HarrietAs Young as You Feel, 1951

This was a very mainstream, if matronly, name in the Ozzie & Harriet 1950s, another offbeat choice for the 25-year-old starlet.

IrisHome Town Story, 1951

A forgettable early low-budget film with Monroe in a small role. Iris was a name stuck then between its early turn-of the-century flowering and its current rebirth.

KayRiver of No Return, 1954

One of her rare Westerns, co-starring Robert Mitchum, with Monroe once again a dance hall singer bearing an unlikely sleek, sophisticated image.

LoisMonkey Business, 1952

Playing opposite Cary Grant as a secretary in this screwball comedy, which was one of the first films to present her innocent dumb persona, she wore another rather incongruous name.

LoreleiGentlemen Prefer Blondes, 1953

In one of her most iconic roles as the singing, dancing, dim-witted, gold-digging Lorelei Lee, she took on a character name that had already been established in a bestselling novel and Broadway show.

NellDon’t Bother to Knock, 1952

A sweet short nickname name for one of Monroe’s most unnerving characters, a mentally disturbed babysitter in a chilly thriller.

PeggyClash By Night, 1952; Ladies of the Chorus, 1948

She embodied this girl-next-door nickname name in two films; in Clash By Night, directed by Fritz Lang, she was able to show more of her developing acting range.

PolaHow to Marry a Millionaire, 1953

This big CinemaScope follow-up to Gentlemen Prefer Blondes presented the actress with one of her most interesting character names. An exotic name meaning ‘poppy’, and reminiscent of silent screen vamps, it has never found much popularity.

RobertaBobbie’—Love Nest, 1951

A post-World War II comedy with Monroe in a supporting role as a former WAC with a bubbly period nickname name.

RoseNiagara, 1953

In one of Marilyn’s most overtly sexy roles as a femme fatale scheming to murder her husband, she wore the mildest, most sweet-smelling of names.

RoslynThe Misfits, 1961

Marilyn Monroe’s last completed film, co-starring with her childhood idol Clark Gable, the script written for her by then husband Arthur Miller. Interesting that he used a more colloquial version of the Shakespearean Rosalind for one of her most dramatic and demanding roles.

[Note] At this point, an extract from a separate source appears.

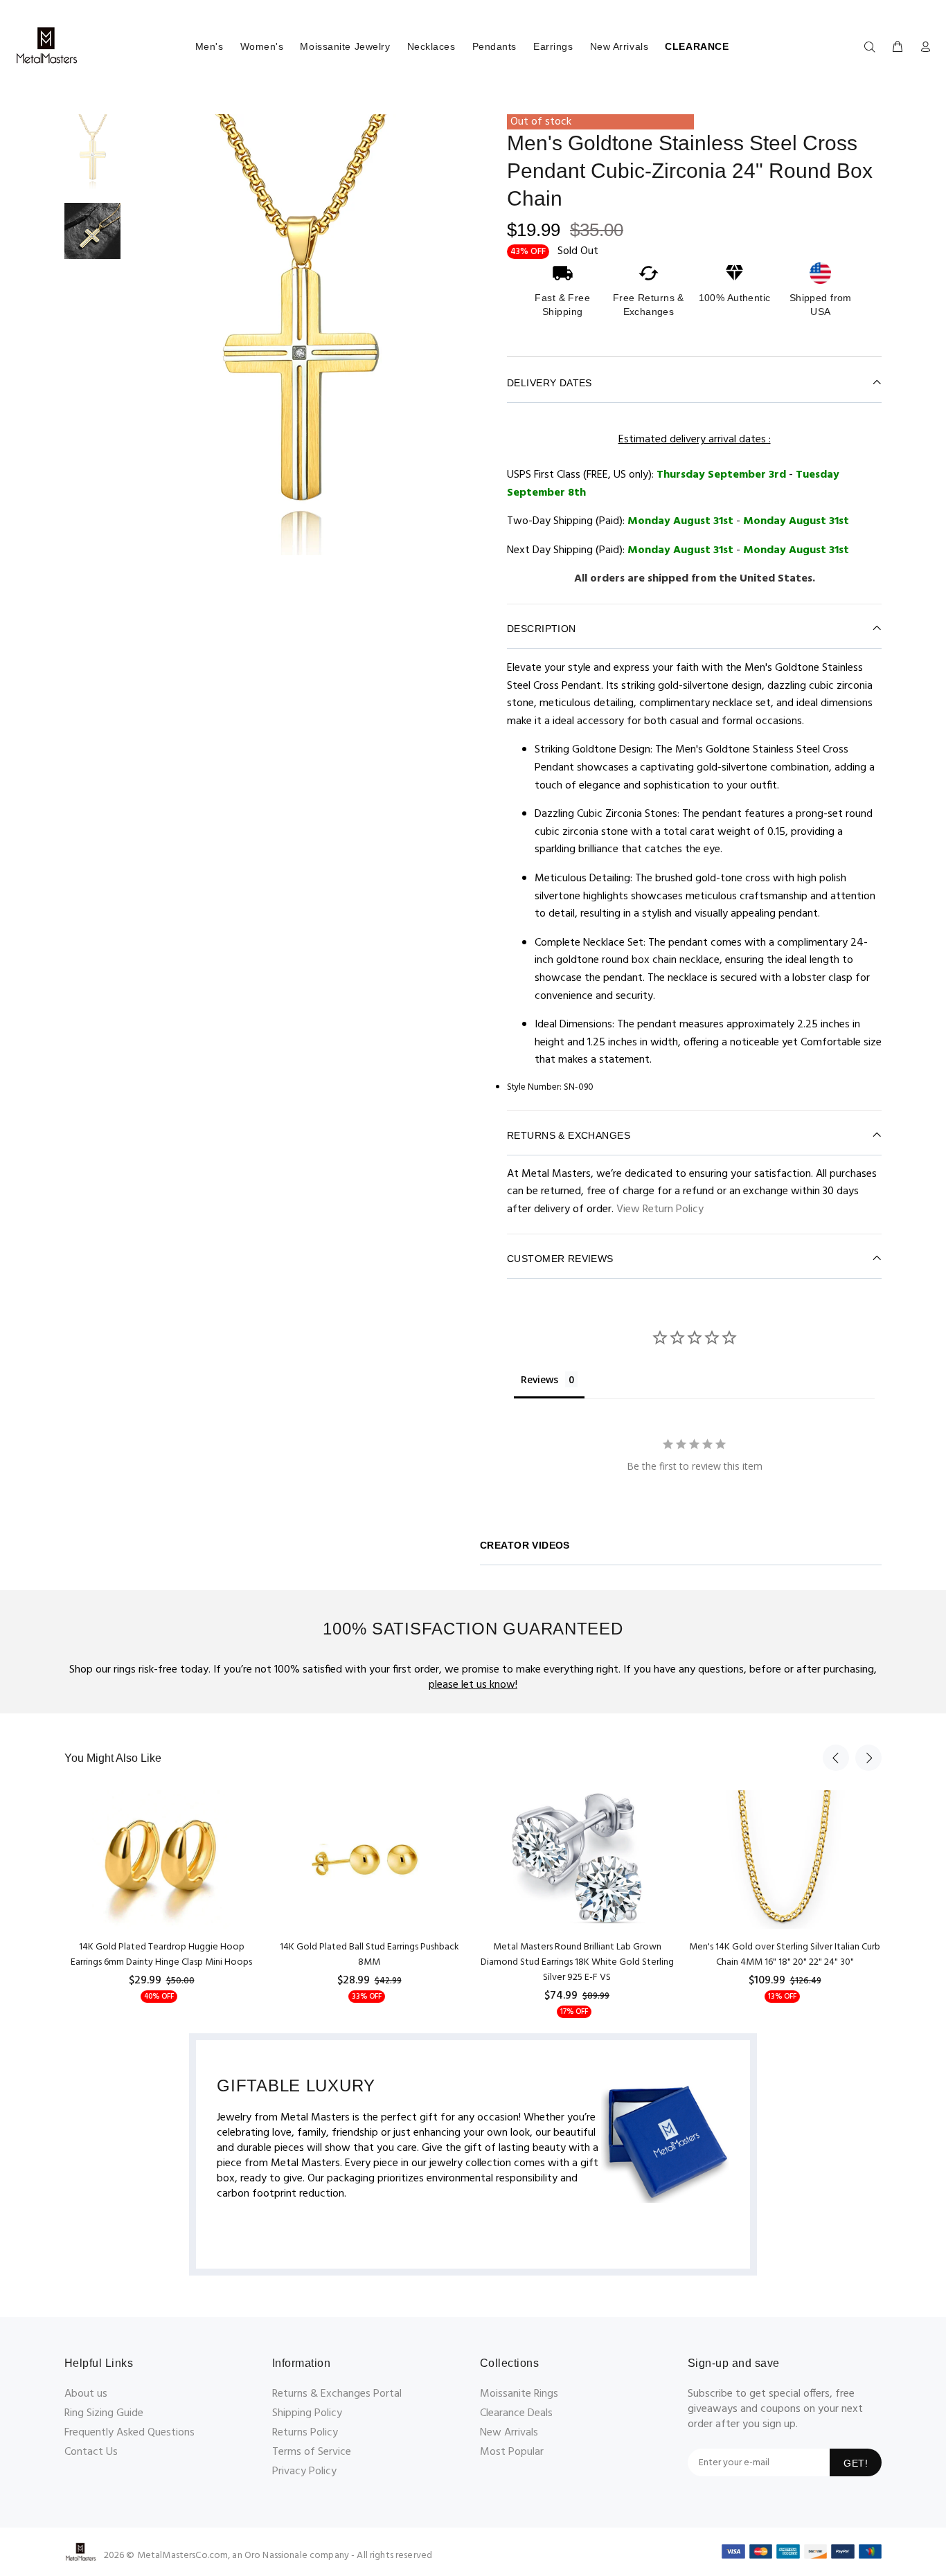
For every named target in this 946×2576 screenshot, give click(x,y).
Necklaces (431, 46)
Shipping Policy (307, 2413)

Sugar KaneSome Like it Hot, 1959

One of her most enchanting and polished performances is in this iconic Billy Wilder comedy, where she’s given the appropriately comedic, tongue-in-cheek character name.

Vicky—There’s No business Like Show Business, 1954

A star-studded Irving Berlin musical extravaganza set in 1919, with Marilyn again as a nightclub singer. Victoria was Number 154 in 191, 85 in 1954, so it was in tune with both eras. Vicky on its own, though, didn’t rank until 1938.

Note: In two of her major films, All About Eve and The Seven Year Itch, she did not have a first name. And in three others, though she was cast as Betty, Clara and Dusky, she did not appear in the credits.

Which of these names do you think fits Marilyn Monroe best?